Where in the records does the word "will" occur? Copy each line in which it does.

○ ○ ○

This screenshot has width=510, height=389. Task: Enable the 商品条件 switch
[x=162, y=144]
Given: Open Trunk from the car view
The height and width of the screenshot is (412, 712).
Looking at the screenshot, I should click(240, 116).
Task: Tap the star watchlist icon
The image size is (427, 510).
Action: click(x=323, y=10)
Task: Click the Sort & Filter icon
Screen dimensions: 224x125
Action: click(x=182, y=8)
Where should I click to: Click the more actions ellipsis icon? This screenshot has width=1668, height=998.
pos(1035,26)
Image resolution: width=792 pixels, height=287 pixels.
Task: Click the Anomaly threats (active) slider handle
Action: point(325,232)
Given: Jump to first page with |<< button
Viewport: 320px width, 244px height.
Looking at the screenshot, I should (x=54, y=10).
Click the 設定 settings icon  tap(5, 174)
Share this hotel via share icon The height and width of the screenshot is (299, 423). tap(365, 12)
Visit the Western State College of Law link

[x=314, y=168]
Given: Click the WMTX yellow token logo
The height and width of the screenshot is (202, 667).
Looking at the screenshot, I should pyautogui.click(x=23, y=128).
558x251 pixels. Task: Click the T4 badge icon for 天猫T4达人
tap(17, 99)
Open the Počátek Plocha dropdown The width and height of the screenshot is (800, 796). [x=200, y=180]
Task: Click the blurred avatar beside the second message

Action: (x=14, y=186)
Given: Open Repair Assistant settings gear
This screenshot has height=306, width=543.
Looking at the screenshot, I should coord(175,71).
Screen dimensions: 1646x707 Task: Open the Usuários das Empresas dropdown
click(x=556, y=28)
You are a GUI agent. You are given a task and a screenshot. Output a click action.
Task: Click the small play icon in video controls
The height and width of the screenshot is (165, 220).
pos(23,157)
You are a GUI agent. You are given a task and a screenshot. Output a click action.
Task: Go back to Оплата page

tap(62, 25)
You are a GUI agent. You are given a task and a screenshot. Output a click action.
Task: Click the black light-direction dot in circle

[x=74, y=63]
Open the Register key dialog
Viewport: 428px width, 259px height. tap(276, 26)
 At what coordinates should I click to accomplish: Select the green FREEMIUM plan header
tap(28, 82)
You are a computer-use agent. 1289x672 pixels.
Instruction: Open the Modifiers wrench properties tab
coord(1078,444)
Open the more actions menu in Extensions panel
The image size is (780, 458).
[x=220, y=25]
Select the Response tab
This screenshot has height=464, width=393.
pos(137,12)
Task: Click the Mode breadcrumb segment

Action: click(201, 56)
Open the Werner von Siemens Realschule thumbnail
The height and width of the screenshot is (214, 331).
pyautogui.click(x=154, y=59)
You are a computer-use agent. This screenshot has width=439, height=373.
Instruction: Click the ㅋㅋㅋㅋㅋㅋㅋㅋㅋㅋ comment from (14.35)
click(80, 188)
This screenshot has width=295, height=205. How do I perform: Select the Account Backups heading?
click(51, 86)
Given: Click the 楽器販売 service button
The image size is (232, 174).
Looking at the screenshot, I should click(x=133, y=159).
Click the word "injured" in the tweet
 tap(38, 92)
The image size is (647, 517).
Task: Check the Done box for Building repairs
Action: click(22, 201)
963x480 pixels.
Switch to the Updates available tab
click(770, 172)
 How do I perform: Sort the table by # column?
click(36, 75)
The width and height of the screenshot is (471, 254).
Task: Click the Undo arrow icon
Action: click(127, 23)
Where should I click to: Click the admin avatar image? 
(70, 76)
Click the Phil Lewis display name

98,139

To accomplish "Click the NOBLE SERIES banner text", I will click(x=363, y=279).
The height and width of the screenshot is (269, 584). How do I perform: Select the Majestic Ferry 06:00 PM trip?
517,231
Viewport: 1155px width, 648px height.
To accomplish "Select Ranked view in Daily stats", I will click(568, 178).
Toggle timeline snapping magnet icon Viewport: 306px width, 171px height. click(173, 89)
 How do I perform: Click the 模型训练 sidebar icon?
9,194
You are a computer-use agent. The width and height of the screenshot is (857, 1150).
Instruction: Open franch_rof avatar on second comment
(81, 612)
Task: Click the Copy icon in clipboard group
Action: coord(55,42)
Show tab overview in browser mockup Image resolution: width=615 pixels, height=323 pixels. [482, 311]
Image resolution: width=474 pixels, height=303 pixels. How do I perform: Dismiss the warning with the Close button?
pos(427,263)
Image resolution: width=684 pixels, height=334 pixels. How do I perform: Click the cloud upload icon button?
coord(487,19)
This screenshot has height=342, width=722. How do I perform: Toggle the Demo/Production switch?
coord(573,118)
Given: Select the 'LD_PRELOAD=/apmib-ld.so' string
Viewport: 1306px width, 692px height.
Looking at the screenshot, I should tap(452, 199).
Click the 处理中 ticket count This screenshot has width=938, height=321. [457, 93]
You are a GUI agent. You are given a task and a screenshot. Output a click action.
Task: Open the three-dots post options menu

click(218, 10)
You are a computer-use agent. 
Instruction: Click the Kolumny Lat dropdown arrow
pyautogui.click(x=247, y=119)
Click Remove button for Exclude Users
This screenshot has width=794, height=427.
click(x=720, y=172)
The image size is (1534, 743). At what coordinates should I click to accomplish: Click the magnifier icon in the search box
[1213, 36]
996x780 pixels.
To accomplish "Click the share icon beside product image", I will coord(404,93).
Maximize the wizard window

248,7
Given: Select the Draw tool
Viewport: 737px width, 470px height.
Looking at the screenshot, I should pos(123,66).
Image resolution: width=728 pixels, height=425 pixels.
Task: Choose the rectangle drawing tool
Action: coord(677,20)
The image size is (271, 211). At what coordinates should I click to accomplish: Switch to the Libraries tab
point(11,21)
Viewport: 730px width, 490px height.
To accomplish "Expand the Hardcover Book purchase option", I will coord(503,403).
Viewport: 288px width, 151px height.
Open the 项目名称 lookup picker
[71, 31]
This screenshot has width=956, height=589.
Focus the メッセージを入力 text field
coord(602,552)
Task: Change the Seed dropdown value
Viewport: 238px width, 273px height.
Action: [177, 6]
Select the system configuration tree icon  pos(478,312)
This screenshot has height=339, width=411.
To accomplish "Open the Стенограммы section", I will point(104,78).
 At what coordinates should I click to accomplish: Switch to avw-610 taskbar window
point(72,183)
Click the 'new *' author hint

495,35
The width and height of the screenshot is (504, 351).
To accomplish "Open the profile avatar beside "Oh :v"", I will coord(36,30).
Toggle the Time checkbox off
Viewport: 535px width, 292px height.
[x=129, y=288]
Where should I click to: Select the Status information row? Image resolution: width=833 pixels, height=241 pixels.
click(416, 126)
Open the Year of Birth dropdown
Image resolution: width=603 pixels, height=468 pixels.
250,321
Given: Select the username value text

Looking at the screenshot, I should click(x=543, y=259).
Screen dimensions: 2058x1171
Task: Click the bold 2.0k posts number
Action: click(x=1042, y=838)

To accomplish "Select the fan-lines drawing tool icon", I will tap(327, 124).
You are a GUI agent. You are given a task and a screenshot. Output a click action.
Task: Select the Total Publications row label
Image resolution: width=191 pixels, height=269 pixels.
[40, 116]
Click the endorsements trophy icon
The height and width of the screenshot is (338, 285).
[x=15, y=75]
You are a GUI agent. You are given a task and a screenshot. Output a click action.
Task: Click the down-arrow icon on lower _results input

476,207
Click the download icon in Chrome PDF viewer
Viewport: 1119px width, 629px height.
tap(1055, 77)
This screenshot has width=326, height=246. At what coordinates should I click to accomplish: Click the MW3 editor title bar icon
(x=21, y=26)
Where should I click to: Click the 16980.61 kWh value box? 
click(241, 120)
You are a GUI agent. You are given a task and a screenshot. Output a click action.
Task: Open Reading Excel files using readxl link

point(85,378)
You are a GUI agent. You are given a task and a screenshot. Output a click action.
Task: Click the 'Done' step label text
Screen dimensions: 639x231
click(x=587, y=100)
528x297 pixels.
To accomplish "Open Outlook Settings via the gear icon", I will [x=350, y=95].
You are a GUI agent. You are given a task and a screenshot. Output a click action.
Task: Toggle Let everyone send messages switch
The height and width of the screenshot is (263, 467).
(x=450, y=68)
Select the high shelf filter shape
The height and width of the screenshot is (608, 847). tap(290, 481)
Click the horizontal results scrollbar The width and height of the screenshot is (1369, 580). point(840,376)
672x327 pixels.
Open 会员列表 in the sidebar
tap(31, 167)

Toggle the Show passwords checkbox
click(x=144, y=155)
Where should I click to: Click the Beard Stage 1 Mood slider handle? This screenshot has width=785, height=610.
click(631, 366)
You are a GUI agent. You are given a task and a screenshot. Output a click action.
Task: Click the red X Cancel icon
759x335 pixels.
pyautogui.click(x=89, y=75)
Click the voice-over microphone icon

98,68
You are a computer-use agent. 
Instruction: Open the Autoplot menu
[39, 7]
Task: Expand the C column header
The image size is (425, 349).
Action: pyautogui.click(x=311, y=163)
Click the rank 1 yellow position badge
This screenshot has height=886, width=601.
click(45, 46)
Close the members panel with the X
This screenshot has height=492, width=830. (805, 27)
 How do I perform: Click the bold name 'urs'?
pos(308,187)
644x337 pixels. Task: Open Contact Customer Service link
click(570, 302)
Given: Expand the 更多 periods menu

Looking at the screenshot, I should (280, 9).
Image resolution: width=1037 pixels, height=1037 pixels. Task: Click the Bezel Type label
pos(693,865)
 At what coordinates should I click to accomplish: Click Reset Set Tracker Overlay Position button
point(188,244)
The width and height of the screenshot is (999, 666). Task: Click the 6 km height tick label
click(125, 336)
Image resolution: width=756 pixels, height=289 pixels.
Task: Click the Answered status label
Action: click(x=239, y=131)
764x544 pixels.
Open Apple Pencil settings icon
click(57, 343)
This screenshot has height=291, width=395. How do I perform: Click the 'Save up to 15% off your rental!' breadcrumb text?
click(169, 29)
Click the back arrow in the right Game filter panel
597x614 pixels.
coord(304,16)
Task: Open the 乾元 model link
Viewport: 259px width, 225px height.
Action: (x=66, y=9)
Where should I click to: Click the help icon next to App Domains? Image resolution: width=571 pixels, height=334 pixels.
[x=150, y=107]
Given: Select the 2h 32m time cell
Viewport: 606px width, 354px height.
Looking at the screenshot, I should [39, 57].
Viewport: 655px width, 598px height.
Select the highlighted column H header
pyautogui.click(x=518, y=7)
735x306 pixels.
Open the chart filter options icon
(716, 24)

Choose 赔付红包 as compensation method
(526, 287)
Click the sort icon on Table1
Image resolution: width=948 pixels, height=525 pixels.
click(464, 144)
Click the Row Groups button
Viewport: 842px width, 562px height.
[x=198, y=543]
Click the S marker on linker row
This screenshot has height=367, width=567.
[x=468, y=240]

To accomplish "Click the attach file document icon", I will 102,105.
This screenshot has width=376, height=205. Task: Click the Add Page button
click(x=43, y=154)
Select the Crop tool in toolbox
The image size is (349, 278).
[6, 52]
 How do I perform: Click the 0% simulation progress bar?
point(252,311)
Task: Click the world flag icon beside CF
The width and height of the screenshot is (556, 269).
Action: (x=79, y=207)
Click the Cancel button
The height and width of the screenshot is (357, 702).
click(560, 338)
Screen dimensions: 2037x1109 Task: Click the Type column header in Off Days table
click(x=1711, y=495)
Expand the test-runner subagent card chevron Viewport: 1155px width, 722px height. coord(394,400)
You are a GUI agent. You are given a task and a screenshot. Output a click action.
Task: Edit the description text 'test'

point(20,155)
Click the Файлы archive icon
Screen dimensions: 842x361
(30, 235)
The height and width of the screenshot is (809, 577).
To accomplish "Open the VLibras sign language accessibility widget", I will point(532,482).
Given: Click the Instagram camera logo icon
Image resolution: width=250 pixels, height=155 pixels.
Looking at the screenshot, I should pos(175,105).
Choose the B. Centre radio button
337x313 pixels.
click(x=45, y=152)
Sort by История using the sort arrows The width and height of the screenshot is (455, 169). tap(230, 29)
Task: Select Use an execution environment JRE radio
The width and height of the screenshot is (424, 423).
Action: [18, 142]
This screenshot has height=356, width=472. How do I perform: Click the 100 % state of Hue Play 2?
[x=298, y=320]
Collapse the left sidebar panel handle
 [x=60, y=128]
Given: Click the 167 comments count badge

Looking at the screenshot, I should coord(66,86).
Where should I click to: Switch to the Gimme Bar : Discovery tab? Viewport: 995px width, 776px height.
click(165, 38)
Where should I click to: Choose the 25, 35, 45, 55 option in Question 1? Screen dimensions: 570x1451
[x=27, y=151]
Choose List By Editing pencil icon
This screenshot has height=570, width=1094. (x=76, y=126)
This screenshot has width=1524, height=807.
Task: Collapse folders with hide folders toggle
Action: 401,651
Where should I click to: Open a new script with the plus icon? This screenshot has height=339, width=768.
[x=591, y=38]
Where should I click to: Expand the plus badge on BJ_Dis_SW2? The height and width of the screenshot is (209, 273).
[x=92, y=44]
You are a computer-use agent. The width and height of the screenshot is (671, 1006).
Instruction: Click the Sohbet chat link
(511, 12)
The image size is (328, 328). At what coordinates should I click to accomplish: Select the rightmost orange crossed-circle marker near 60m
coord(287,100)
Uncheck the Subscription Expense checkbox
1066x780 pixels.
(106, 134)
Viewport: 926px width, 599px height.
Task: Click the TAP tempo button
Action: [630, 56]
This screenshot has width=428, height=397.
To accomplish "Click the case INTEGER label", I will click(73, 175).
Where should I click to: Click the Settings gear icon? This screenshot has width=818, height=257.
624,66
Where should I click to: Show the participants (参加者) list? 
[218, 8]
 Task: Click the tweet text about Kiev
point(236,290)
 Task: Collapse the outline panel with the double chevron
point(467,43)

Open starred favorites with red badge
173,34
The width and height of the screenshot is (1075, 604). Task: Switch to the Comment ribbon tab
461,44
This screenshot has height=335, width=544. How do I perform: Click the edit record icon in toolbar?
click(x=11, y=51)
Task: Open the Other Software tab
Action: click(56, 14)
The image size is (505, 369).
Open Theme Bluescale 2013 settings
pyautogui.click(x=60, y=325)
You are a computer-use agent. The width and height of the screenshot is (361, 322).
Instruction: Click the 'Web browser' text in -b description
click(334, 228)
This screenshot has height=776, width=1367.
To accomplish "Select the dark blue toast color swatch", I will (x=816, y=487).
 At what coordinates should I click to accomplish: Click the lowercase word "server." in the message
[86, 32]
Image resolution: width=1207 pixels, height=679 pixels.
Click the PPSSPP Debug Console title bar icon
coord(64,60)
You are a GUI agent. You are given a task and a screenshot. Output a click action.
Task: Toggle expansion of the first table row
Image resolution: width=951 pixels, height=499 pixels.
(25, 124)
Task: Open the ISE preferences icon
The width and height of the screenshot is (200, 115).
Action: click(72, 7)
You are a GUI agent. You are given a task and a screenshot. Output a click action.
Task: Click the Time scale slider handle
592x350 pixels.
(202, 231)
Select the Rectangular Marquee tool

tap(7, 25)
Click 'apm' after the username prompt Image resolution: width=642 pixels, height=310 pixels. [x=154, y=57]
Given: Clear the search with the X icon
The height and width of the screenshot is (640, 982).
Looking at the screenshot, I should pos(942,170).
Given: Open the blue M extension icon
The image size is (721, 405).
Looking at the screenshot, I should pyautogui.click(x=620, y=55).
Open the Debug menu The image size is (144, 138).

○ ○ ○

### Answer to this task
To accomplish "Click the NOBLE SERIES banner text", I will click(x=363, y=279).
To accomplish "Select Ranked view in Daily stats", I will click(568, 178).
To accomplish "Click the share icon beside product image", I will coord(404,93).
To accomplish "Expand the Hardcover Book purchase option", I will coord(503,403).
To accomplish "Open the Стенограммы section", I will point(104,78).
To accomplish "Open the profile avatar beside "Oh :v"", I will coord(36,30).
To accomplish "Select the fan-lines drawing tool icon", I will tap(327, 124).
To accomplish "Open Outlook Settings via the gear icon", I will [x=350, y=95].
To accomplish "Click the attach file document icon", I will 102,105.
To accomplish "Open the VLibras sign language accessibility widget", I will point(532,482).
To accomplish "Click the case INTEGER label", I will click(73, 175).
To accomplish "Select the dark blue toast color swatch", I will (x=816, y=487).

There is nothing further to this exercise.